** Start **
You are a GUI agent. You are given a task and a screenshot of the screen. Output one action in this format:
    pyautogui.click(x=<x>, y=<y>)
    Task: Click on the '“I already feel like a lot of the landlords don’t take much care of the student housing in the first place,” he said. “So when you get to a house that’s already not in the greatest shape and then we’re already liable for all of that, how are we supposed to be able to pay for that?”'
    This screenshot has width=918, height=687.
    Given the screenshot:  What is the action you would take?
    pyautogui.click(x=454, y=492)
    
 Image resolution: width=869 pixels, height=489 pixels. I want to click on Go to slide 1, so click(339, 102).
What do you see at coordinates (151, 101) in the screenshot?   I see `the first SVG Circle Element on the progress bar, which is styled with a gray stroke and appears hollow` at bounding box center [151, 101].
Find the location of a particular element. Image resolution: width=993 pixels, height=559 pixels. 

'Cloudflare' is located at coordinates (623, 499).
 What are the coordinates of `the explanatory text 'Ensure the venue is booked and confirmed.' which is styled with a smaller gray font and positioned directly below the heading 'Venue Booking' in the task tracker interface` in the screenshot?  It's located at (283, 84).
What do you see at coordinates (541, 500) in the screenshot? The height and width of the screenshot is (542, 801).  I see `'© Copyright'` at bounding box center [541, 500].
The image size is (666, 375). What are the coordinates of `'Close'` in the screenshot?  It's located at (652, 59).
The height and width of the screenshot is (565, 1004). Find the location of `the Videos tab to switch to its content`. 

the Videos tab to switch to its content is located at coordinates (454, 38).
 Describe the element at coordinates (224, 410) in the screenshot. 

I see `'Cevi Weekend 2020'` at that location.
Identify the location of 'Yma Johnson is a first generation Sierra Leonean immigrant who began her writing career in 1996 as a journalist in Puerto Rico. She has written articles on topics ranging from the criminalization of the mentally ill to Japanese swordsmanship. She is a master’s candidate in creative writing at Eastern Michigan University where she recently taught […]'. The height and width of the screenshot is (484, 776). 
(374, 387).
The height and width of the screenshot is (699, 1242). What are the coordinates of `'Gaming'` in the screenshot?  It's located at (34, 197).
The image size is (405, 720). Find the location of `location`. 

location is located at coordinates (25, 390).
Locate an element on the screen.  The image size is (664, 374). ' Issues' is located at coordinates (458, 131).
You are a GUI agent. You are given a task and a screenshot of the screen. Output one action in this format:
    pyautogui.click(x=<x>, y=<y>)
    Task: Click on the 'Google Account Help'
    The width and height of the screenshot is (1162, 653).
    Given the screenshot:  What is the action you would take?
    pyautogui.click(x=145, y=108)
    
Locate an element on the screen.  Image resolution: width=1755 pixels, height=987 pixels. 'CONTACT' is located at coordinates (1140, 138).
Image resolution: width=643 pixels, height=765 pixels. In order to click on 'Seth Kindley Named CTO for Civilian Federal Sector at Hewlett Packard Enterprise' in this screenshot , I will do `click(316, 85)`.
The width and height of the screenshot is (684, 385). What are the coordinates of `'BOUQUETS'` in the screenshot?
** End **
**Aim of the exercise**
Collect every line of the records above that contains the word "content".

**The response**
The height and width of the screenshot is (565, 1004). Find the location of `the Videos tab to switch to its content`. 
the Videos tab to switch to its content is located at coordinates (454, 38).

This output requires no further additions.